▶ **Work request**:
Nothing left out, nothing added: return the full set of records.

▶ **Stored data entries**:
-----

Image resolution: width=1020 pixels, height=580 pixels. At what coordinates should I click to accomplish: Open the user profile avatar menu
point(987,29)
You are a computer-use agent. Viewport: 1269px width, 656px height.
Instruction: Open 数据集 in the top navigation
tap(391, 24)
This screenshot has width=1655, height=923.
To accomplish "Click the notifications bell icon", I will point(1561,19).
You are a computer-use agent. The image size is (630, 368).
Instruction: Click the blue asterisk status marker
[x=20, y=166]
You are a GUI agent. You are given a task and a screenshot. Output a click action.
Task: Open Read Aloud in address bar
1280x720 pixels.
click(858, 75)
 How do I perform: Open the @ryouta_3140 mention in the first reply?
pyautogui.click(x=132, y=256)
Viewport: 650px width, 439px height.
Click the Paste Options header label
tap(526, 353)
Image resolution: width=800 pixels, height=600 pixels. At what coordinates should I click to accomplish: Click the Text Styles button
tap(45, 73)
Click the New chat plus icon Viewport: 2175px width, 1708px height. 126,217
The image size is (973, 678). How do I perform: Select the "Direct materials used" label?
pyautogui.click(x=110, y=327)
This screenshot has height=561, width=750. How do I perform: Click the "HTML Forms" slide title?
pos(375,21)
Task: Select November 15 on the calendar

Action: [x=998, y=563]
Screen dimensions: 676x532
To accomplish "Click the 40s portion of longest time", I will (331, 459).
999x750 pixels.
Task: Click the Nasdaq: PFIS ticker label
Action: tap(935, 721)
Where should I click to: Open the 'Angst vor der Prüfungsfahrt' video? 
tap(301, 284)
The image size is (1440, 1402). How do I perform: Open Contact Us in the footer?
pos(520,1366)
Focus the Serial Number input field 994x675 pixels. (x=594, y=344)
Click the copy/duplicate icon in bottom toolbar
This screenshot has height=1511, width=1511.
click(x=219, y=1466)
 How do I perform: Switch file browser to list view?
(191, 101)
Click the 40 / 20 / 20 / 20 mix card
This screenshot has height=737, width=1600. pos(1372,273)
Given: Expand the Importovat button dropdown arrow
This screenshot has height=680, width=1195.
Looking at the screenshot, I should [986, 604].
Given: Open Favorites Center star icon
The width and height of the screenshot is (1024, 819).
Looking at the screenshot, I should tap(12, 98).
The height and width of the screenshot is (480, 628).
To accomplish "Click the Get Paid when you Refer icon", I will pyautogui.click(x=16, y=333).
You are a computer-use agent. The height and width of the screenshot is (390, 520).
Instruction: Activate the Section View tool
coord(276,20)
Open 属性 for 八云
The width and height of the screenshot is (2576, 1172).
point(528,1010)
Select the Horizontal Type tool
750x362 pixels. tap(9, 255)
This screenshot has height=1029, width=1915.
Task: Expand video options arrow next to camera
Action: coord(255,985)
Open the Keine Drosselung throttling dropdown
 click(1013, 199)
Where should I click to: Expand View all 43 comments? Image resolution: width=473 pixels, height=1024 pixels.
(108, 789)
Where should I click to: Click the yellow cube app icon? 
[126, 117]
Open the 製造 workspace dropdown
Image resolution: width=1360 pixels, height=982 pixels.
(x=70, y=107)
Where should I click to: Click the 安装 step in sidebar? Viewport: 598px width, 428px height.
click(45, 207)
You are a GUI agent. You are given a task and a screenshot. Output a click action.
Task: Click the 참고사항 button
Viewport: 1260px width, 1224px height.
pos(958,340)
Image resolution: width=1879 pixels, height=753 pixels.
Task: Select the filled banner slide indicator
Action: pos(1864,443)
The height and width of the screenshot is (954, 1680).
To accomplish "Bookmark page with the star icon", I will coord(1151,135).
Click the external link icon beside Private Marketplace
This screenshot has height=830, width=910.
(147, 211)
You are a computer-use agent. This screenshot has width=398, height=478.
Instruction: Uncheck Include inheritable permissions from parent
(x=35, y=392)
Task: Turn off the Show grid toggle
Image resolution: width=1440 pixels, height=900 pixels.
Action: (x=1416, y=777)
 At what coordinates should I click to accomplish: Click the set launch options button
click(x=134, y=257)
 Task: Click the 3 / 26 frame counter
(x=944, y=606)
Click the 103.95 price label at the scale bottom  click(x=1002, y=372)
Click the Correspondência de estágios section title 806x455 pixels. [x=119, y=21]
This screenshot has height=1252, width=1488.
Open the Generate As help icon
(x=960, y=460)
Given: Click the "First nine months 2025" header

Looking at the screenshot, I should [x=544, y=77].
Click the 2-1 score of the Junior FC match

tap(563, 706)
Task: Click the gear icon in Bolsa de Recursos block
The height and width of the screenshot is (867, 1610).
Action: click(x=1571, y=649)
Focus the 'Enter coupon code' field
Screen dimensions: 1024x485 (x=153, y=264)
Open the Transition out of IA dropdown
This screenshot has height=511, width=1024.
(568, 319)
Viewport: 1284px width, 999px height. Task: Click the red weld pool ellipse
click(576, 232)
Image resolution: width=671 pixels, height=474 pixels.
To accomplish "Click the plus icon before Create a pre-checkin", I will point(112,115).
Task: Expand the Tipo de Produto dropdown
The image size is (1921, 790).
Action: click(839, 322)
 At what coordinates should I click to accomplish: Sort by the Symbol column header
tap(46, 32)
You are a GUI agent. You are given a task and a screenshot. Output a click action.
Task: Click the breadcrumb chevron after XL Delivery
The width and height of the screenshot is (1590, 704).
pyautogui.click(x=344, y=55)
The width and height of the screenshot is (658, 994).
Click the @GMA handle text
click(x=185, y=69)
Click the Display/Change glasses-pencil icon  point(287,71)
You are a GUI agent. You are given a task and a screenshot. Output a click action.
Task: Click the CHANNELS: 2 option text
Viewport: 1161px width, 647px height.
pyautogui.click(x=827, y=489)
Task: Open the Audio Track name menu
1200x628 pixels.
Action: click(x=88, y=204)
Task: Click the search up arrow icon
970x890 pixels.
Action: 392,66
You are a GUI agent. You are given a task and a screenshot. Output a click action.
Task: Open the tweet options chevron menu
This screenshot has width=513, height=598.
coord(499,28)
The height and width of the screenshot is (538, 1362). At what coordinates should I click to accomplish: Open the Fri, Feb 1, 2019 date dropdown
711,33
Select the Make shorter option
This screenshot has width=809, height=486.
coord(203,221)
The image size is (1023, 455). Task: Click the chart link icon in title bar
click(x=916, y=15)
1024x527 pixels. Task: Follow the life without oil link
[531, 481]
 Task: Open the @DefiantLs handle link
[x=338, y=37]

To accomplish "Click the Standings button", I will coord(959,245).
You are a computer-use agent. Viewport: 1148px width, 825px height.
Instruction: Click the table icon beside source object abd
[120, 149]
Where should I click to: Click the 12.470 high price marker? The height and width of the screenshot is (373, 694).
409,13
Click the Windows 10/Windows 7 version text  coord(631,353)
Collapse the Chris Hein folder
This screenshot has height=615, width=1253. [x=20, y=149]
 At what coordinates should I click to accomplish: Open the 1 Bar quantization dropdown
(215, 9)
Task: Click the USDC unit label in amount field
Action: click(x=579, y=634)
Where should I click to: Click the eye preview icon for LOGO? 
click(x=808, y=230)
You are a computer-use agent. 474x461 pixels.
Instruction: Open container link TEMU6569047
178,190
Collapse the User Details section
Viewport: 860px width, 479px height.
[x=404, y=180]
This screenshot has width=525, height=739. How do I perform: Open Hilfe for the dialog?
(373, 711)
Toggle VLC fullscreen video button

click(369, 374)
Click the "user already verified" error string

-----

▶ **Response area**:
Image resolution: width=1020 pixels, height=580 pixels. At what coordinates should I click to accomplish: Open the user profile avatar menu
point(987,29)
You are a computer-use agent. Viewport: 1269px width, 656px height.
Instruction: Open 数据集 in the top navigation
tap(391, 24)
This screenshot has width=1655, height=923.
To accomplish "Click the notifications bell icon", I will point(1561,19).
You are a computer-use agent. The image size is (630, 368).
Instruction: Click the blue asterisk status marker
[x=20, y=166]
You are a GUI agent. You are given a task and a screenshot. Output a click action.
Task: Open Read Aloud in address bar
1280x720 pixels.
click(858, 75)
 How do I perform: Open the @ryouta_3140 mention in the first reply?
pyautogui.click(x=132, y=256)
Viewport: 650px width, 439px height.
Click the Paste Options header label
tap(526, 353)
Image resolution: width=800 pixels, height=600 pixels. At what coordinates should I click to accomplish: Click the Text Styles button
tap(45, 73)
Click the New chat plus icon Viewport: 2175px width, 1708px height. 126,217
The image size is (973, 678). How do I perform: Select the "Direct materials used" label?
pyautogui.click(x=110, y=327)
This screenshot has height=561, width=750. How do I perform: Click the "HTML Forms" slide title?
pos(375,21)
Task: Select November 15 on the calendar

Action: [x=998, y=563]
Screen dimensions: 676x532
To accomplish "Click the 40s portion of longest time", I will (331, 459).
999x750 pixels.
Task: Click the Nasdaq: PFIS ticker label
Action: tap(935, 721)
Where should I click to: Open the 'Angst vor der Prüfungsfahrt' video? 
tap(301, 284)
The image size is (1440, 1402). How do I perform: Open Contact Us in the footer?
pos(520,1366)
Focus the Serial Number input field 994x675 pixels. (x=594, y=344)
Click the copy/duplicate icon in bottom toolbar
This screenshot has height=1511, width=1511.
click(x=219, y=1466)
 How do I perform: Switch file browser to list view?
(191, 101)
Click the 40 / 20 / 20 / 20 mix card
This screenshot has height=737, width=1600. pos(1372,273)
Given: Expand the Importovat button dropdown arrow
This screenshot has height=680, width=1195.
Looking at the screenshot, I should [986, 604].
Given: Open Favorites Center star icon
The width and height of the screenshot is (1024, 819).
Looking at the screenshot, I should tap(12, 98).
The height and width of the screenshot is (480, 628).
To accomplish "Click the Get Paid when you Refer icon", I will pyautogui.click(x=16, y=333).
You are a computer-use agent. The height and width of the screenshot is (390, 520).
Instruction: Activate the Section View tool
coord(276,20)
Open 属性 for 八云
The width and height of the screenshot is (2576, 1172).
point(528,1010)
Select the Horizontal Type tool
750x362 pixels. tap(9, 255)
This screenshot has height=1029, width=1915.
Task: Expand video options arrow next to camera
Action: coord(255,985)
Open the Keine Drosselung throttling dropdown
 click(1013, 199)
Where should I click to: Expand View all 43 comments? Image resolution: width=473 pixels, height=1024 pixels.
(108, 789)
Where should I click to: Click the yellow cube app icon? 
[126, 117]
Open the 製造 workspace dropdown
Image resolution: width=1360 pixels, height=982 pixels.
(x=70, y=107)
Where should I click to: Click the 安装 step in sidebar? Viewport: 598px width, 428px height.
click(45, 207)
You are a GUI agent. You are given a task and a screenshot. Output a click action.
Task: Click the 참고사항 button
Viewport: 1260px width, 1224px height.
pos(958,340)
Image resolution: width=1879 pixels, height=753 pixels.
Task: Select the filled banner slide indicator
Action: pos(1864,443)
The height and width of the screenshot is (954, 1680).
To accomplish "Bookmark page with the star icon", I will coord(1151,135).
Click the external link icon beside Private Marketplace
This screenshot has height=830, width=910.
(147, 211)
You are a computer-use agent. This screenshot has width=398, height=478.
Instruction: Uncheck Include inheritable permissions from parent
(x=35, y=392)
Task: Turn off the Show grid toggle
Image resolution: width=1440 pixels, height=900 pixels.
Action: (x=1416, y=777)
 At what coordinates should I click to accomplish: Click the set launch options button
click(x=134, y=257)
 Task: Click the 3 / 26 frame counter
(x=944, y=606)
Click the 103.95 price label at the scale bottom  click(x=1002, y=372)
Click the Correspondência de estágios section title 806x455 pixels. [x=119, y=21]
This screenshot has height=1252, width=1488.
Open the Generate As help icon
(x=960, y=460)
Given: Click the "First nine months 2025" header

Looking at the screenshot, I should [x=544, y=77].
Click the 2-1 score of the Junior FC match

tap(563, 706)
Task: Click the gear icon in Bolsa de Recursos block
The height and width of the screenshot is (867, 1610).
Action: click(x=1571, y=649)
Focus the 'Enter coupon code' field
Screen dimensions: 1024x485 (x=153, y=264)
Open the Transition out of IA dropdown
This screenshot has height=511, width=1024.
(568, 319)
Viewport: 1284px width, 999px height. Task: Click the red weld pool ellipse
click(576, 232)
Image resolution: width=671 pixels, height=474 pixels.
To accomplish "Click the plus icon before Create a pre-checkin", I will point(112,115).
Task: Expand the Tipo de Produto dropdown
The image size is (1921, 790).
Action: click(839, 322)
 At what coordinates should I click to accomplish: Sort by the Symbol column header
tap(46, 32)
You are a GUI agent. You are given a task and a screenshot. Output a click action.
Task: Click the breadcrumb chevron after XL Delivery
The width and height of the screenshot is (1590, 704).
pyautogui.click(x=344, y=55)
The width and height of the screenshot is (658, 994).
Click the @GMA handle text
click(x=185, y=69)
Click the Display/Change glasses-pencil icon  point(287,71)
You are a GUI agent. You are given a task and a screenshot. Output a click action.
Task: Click the CHANNELS: 2 option text
Viewport: 1161px width, 647px height.
pyautogui.click(x=827, y=489)
Task: Open the Audio Track name menu
1200x628 pixels.
Action: click(x=88, y=204)
Task: Click the search up arrow icon
970x890 pixels.
Action: 392,66
You are a GUI agent. You are given a task and a screenshot. Output a click action.
Task: Open the tweet options chevron menu
This screenshot has width=513, height=598.
coord(499,28)
The height and width of the screenshot is (538, 1362). At what coordinates should I click to accomplish: Open the Fri, Feb 1, 2019 date dropdown
711,33
Select the Make shorter option
This screenshot has width=809, height=486.
coord(203,221)
The image size is (1023, 455). Task: Click the chart link icon in title bar
click(x=916, y=15)
1024x527 pixels. Task: Follow the life without oil link
[531, 481]
 Task: Open the @DefiantLs handle link
[x=338, y=37]

To accomplish "Click the Standings button", I will coord(959,245).
You are a computer-use agent. Viewport: 1148px width, 825px height.
Instruction: Click the table icon beside source object abd
[120, 149]
Where should I click to: Click the 12.470 high price marker? The height and width of the screenshot is (373, 694).
409,13
Click the Windows 10/Windows 7 version text  coord(631,353)
Collapse the Chris Hein folder
This screenshot has height=615, width=1253. [x=20, y=149]
 At what coordinates should I click to accomplish: Open the 1 Bar quantization dropdown
(215, 9)
Task: Click the USDC unit label in amount field
Action: click(x=579, y=634)
Where should I click to: Click the eye preview icon for LOGO? 
click(x=808, y=230)
You are a computer-use agent. 474x461 pixels.
Instruction: Open container link TEMU6569047
178,190
Collapse the User Details section
Viewport: 860px width, 479px height.
[x=404, y=180]
This screenshot has width=525, height=739. How do I perform: Open Hilfe for the dialog?
(373, 711)
Toggle VLC fullscreen video button

click(369, 374)
Click the "user already verified" error string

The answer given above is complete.